Teaching the Large College Class
A Guidebook for Instructors with Multitudes--by Frank Heppner
A Guidebook for Instructors with Multitudes-by Frank Heppner

An Offer I Could Refuse

   
Most failing students eventually accept the unpleasant message at the end of the semester that they're going to have the pleasure of hearing my lectures all over again. I have some familiarity with this feeling, as I also had it many years ago when I received an F and two D's in my first semester of college. They are inconvenient messages, but not the end of the world-losing the game doesn't mean losing the season, and adversity builds strength. This being Rhode Island however, some student responses to a flunk were–unorthodox.
 
   The first happened not long after I arrived in Rhode Island from the West Coast, and it colored my impression of the state for a couple of years. When the semester was over, this student dropped by and wanted to know why he'd gotten an F. He was sort of a ratty looking guy, kind of like "Christopher" on the "Sopranos," so that's what I'll call him. I figured that he didn't really want to know why he'd gotten the F, but I pulled out the gradebook anyway, and explained to him that maybe the fact that he hadn't gone to half the labs, missed one of the midterms, and had a 35% on his final might have had something to do with his failure. There was a moment of silence, then he said, "I can't get an F in this course. Would you take something for it?"
 
   I gave him a kind of a puzzled look, then in the universally known gesture, rolled my thumb and fingers together and said, "You mean___?" His eyes brightened up and he said, "Yeah!"
 
   So I said, "Well, why didn't you say so in the first place? No problem. But could I make a suggestion?"
 
   Suspicious, he said, "What?"
 
   "Since you did such a wretched job in the course, if I give you an A, it might start people talking, raising questions that we don't want to deal with, like that.

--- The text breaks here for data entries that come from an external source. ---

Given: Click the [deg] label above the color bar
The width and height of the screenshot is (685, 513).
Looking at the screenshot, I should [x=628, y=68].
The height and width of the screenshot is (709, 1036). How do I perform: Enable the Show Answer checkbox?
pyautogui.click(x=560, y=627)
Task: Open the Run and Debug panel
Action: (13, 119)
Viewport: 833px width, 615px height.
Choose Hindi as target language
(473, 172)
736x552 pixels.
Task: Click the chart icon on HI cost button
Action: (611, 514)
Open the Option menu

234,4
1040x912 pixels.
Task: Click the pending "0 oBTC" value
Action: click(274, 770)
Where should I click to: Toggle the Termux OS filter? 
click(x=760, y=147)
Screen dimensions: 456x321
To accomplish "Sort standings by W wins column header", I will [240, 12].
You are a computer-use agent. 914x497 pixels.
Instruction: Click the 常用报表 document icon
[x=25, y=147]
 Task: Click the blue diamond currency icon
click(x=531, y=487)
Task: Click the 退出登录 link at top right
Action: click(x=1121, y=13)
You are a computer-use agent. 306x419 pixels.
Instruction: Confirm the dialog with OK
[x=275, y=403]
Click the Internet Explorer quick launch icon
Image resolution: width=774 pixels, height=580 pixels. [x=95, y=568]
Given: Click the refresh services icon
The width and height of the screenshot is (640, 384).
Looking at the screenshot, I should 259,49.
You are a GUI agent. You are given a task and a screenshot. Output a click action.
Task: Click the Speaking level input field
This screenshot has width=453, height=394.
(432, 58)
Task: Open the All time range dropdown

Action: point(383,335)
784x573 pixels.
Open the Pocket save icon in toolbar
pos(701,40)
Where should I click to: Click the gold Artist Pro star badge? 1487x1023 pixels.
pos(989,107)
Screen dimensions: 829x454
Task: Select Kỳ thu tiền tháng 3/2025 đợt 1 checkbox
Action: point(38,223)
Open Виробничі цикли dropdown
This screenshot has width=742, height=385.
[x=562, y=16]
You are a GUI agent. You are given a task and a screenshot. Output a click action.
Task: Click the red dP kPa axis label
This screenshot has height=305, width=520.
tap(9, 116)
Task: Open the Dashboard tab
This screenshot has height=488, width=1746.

So I suggest we make it a C+. Would a C+ do for you?"
 
   He was practically jumping up and down. "Oh, yeah, C+ would be good, would be fine!"
 
   "Okay, then," I said. "We just have to agree on the grade modification fee. You understand that the grade modification fee is not fixed, but varies with each case. Now in a transaction like this, it's a risk-balance-reward situation. The outcome for YOU if you get caught; what's the worst case, you flunk the course, but you're gonna do that anyway, maybe you get thrown out for cheating and have to go someplace else, but after a year you're back. But for me, I'd get fired, and never be able to teach again. So, the thing of it is, Christopher, I have to charge you an amount that, if I got canned, I could live on for the rest of my life, sort of like an insurance policy."

   Well, old Christopher wasn't the sharpest knife in the drawer, and wasn't tracking too well, so I pulled out a calculator and went on- "See, what I'm gonna have to do is, what you give me, I'll put in a Swiss bank, in a numbered account for privacy. Now the Swiss, they only pay about 2.75% interest, then there's the Swiss franc differential, the international transfer fees, oh, yeah, the arbitrage fees, and like that, they nickel and dime you to death, it's robbery, so Christopher, what it comes down to is this. For that nice, juicy C+. I'm gonna have to get from you four hundred seventy five---thousand, six hundred and sixteen dollars. And I do take Master Card."
 
   It took him a full ten seconds to realize he'd been had, and then, the language? Oh my, I could have fried bacon with it. Knowing what I now know about Rhode Island in the old days, I never should have taken the chance that he would whack me, but it was wonderful to see his face.
 
I’ve subsequently found in chatting with other large class instructors on this, and other campuses, that stories like this are not that uncommon–yet another thing to have a policy for in advance.